Ob „Digitalchecks“, die „Deutschland-App“ oder gleich die „Re-Industrialisierung des Landes durch Digitalisierung“: Es ist Wahlkampf, und die Parteien entdecken ihre Leidenschaft für Digitalthemen. Wunschzettel heißen in dieser Zeit Wahlprogramme und da träumen Politikerinnen und Politiker direkt von der digitalen Weltspitze. Gleichzeitig bestellen Behörden den Toner fürs Faxgerät noch von Hand.

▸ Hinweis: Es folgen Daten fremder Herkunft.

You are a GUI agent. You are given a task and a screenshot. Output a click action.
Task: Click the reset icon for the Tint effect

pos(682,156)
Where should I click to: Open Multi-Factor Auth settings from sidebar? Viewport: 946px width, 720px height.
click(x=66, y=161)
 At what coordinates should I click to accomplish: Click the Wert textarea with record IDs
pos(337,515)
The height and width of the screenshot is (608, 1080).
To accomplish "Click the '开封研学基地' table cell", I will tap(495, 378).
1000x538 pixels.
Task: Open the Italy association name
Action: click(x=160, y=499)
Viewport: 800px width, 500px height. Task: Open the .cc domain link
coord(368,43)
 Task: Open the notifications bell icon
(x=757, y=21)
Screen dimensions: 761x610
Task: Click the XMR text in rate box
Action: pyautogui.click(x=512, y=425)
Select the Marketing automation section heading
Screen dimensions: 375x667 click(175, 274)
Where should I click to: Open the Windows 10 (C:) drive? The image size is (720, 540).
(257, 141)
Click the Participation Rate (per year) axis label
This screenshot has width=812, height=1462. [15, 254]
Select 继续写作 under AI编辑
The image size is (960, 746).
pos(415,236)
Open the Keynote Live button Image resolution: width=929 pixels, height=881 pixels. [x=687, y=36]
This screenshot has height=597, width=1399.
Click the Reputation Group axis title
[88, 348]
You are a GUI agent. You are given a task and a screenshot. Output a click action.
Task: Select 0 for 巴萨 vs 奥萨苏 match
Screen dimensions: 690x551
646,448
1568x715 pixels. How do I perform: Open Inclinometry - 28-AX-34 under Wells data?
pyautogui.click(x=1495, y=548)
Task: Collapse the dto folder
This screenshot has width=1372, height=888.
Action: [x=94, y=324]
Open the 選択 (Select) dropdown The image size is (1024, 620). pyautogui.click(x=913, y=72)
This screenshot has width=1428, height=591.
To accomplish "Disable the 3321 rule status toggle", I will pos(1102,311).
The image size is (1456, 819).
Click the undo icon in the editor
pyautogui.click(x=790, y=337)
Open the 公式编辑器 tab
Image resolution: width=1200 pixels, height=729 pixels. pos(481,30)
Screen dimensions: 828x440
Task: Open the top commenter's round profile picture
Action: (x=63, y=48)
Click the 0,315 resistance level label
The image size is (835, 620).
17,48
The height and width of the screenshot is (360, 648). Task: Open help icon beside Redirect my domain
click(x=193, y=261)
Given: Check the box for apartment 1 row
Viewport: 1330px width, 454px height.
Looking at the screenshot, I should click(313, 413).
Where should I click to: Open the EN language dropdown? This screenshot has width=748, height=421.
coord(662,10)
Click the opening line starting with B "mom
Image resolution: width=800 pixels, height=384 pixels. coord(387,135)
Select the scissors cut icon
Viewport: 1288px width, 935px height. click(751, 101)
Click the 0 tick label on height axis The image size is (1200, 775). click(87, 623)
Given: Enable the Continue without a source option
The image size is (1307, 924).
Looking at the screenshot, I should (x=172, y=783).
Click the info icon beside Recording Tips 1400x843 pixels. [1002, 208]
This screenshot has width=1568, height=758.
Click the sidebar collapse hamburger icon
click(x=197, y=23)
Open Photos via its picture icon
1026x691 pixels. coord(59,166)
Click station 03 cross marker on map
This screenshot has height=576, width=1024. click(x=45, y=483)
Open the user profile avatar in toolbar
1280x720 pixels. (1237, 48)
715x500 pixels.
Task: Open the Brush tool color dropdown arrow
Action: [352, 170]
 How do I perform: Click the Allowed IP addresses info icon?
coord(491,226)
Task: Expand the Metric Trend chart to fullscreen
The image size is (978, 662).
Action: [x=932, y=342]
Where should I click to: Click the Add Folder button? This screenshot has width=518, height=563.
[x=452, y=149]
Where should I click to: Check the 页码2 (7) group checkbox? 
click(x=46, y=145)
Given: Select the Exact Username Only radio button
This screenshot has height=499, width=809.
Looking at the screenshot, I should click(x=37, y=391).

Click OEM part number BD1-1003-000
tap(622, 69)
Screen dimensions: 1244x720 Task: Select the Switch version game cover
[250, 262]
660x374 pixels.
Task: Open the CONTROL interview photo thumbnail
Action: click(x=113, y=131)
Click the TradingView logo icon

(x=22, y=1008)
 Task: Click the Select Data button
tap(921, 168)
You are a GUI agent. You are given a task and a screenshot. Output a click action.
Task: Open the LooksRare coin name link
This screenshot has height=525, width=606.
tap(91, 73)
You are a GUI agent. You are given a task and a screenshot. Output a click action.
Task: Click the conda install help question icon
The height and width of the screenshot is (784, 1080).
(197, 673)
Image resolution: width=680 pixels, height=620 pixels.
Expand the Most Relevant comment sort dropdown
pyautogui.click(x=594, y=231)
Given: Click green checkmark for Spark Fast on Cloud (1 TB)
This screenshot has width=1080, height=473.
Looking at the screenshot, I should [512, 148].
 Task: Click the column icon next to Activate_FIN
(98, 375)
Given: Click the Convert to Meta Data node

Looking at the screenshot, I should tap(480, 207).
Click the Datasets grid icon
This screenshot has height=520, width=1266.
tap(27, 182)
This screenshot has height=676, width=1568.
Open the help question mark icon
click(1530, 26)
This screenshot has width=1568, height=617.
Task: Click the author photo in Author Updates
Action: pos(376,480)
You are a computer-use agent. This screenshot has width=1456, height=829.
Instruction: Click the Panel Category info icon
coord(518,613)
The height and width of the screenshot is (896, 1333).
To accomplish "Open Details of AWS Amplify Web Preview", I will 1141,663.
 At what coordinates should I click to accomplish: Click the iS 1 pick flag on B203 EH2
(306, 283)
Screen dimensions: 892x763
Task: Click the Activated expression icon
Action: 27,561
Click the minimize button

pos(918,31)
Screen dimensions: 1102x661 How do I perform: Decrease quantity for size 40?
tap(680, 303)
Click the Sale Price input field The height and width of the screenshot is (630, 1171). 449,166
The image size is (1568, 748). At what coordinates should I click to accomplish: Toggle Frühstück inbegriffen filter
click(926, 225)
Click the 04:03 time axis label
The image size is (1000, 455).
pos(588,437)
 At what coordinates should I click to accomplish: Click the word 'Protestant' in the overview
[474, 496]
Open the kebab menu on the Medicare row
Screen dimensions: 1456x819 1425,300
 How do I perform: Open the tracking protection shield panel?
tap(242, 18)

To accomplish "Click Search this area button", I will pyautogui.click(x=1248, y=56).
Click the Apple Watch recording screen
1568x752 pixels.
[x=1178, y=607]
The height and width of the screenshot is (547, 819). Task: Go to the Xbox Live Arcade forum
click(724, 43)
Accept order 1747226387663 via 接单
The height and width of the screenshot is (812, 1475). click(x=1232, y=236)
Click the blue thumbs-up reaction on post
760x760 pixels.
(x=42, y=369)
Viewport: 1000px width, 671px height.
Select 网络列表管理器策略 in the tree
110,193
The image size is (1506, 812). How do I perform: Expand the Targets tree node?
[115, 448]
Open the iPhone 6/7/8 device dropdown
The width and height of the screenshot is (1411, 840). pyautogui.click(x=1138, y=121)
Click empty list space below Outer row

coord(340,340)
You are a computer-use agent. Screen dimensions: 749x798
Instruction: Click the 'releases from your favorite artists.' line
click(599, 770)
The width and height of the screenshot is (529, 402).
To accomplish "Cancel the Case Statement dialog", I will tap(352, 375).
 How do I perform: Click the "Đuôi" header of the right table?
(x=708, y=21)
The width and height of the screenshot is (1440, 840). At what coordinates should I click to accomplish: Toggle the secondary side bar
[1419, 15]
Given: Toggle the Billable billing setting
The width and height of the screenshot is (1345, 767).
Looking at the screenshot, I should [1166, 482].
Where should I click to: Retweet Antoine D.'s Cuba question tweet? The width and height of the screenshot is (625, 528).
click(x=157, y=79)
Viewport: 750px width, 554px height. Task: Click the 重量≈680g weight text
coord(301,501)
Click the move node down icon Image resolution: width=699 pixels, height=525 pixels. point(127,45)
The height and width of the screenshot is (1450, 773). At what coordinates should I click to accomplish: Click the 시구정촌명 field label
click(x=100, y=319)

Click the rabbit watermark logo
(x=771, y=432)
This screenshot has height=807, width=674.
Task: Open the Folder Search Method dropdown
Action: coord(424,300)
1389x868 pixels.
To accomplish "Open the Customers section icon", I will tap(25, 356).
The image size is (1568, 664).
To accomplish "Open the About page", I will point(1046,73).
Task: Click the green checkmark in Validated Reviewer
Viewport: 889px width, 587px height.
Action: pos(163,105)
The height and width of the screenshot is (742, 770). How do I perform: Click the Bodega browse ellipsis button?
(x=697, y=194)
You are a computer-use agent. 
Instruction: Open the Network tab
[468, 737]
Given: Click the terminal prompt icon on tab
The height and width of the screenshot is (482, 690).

Wenn sich jetzt alle etwas wünschen dürfen, dann mache ich doch gerne mit. Meine Wunschliste ist realistisch und kurz. Auf ihr steht lediglich: „ein echtes Digitalministerium“. Und mit „echt“ meine ich, dass dieses Ministerium nicht nur eine symbolische PR-Abteilung sein darf, sondern mit Budget, Personal sowie klaren Zuständigkeiten und Kompetenzen ausgestattet wird und die Unterstützung des Kanzlers hat. Dass es Konflikte geben wird, liegt in der Natur der Sache und dann braucht’s im Kabinett Rückendeckung von ganz oben.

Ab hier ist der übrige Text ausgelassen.